LONDON |
LONDON (Reuters) - An upcoming cycle of stormy solar activity risks causing damage to electrical transformers and threatening vulnerable energy infrastructure around the globe, a report by an insurance group says.
The sun follows a predictable 11 year activity cycle, with the next period of stormy activity expected to begin in 2012-13.
The report by German insurance group Allianz said a high impact solar storm, not easily predicted due to its recorded rarity, could cause blackouts and economic losses of over $1 trillion and that the worst case scenario would be even worse.
"What we're coming into at the moment is the bad (space)weather period," Jim Wild of Britain's Lancaster University, an expert in solar plasma physics, told Reuters.
A large explosion on the surface of the sun could release billions of tones of superheated magnetically charged gas at a speed of a million miles per hour, and when that gas hits the earth's magnetic field, it can trigger a big solar storm.
The severity of a potential disruption has made experts at insurance and national security institutions take notice.
"When you start to imagine not having electricity in a sizeable fraction of a country or a continent for weeks or even months ... it's serious business," Wild said.
SMALL LEAD TIME
The difficulty lies in predicting how often serious solar type events occur.

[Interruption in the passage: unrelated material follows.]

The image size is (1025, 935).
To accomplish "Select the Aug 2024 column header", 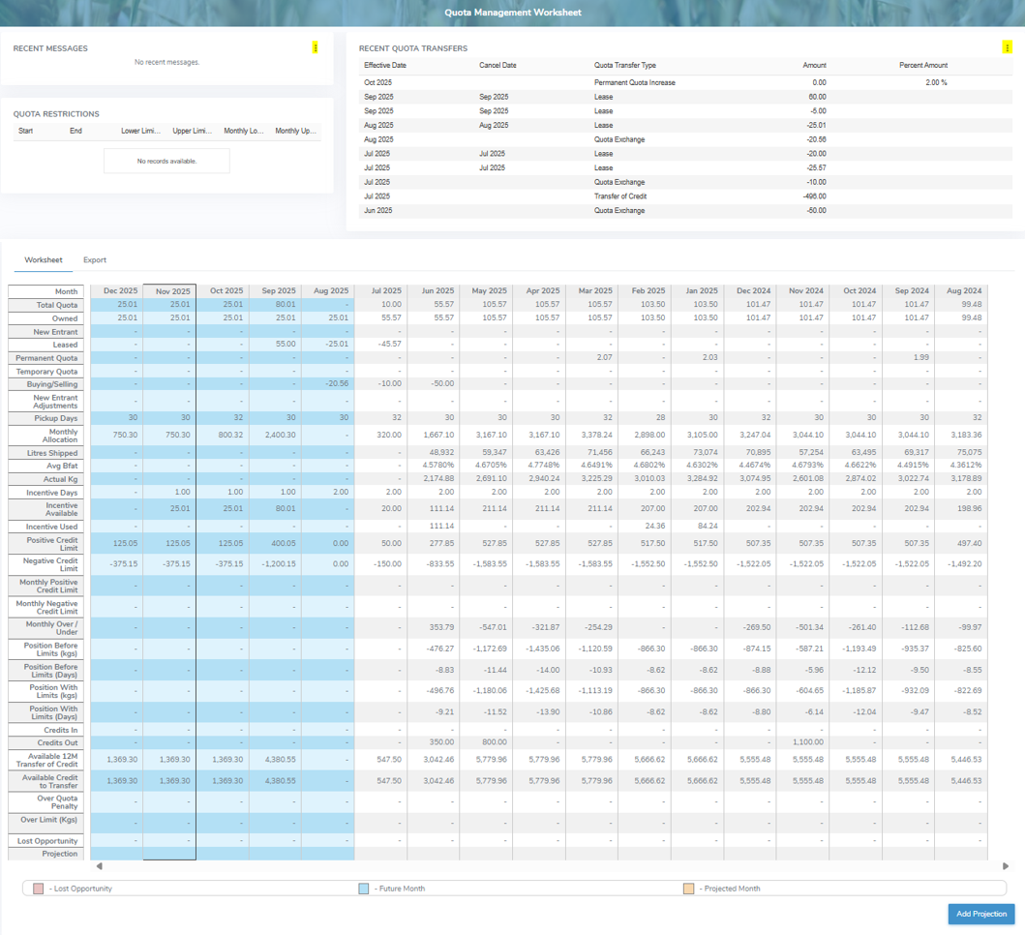I will (964, 291).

The small lead time given by satellites is also a problem for preventing solar storm damage, as currently no satellite is close enough to the sun to give more than an hour's warning, Wild said.
Updating the satellites to give the earth more preparation time would cost around $1 billion, he added.

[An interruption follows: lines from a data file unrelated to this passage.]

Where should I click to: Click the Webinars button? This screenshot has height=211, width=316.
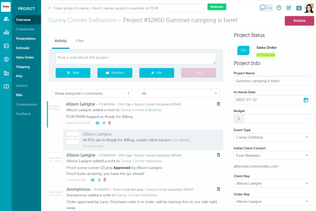(217, 7)
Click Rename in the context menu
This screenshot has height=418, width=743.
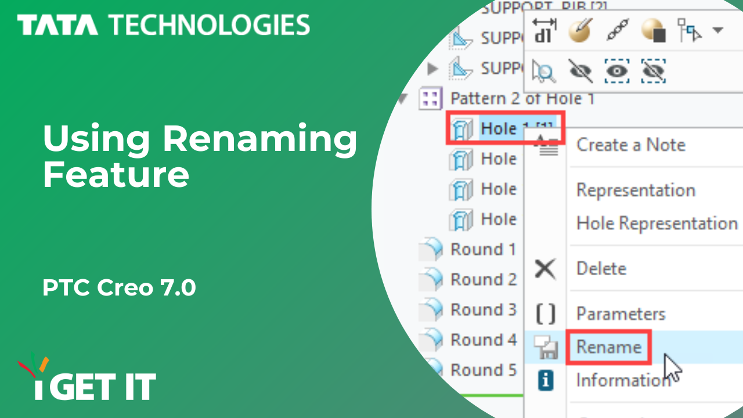[x=608, y=347]
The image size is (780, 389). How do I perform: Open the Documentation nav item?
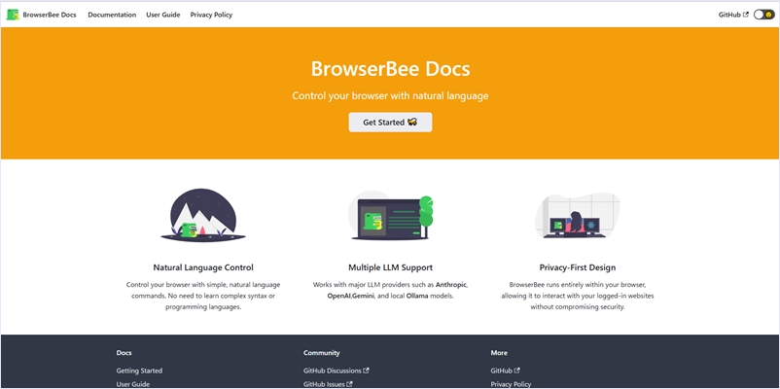112,15
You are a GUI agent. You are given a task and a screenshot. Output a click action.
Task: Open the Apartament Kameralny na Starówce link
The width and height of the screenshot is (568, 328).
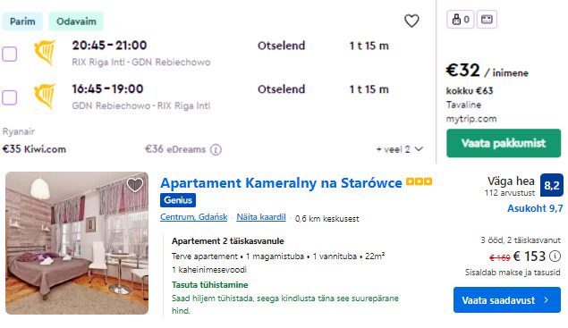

Space weather is a relatively new area of study, with sophisticated observations going back only 50 years and lacking an international coordinated tracking system such as that found with normal meteorological weather.
"We have very little on a solar time scale," Wild said.
The most damaging storm in recent memory was a 1989 outage in Quebec, Canada, which affected six million people.
The first scientific recording of a large solar storm was made in 1859 by English astronomer Richard Carrington, who observed a white light explosion on the surface of the sun.
Wild said: "what they didn't know back then was why about two or three days later you could see the northern lights over Cuba and all of the telegraph system was disrupted by geomagnetic activity."
According to the Allianz report, an event on the same scale today would cause extensive damage to electrical infrastructure.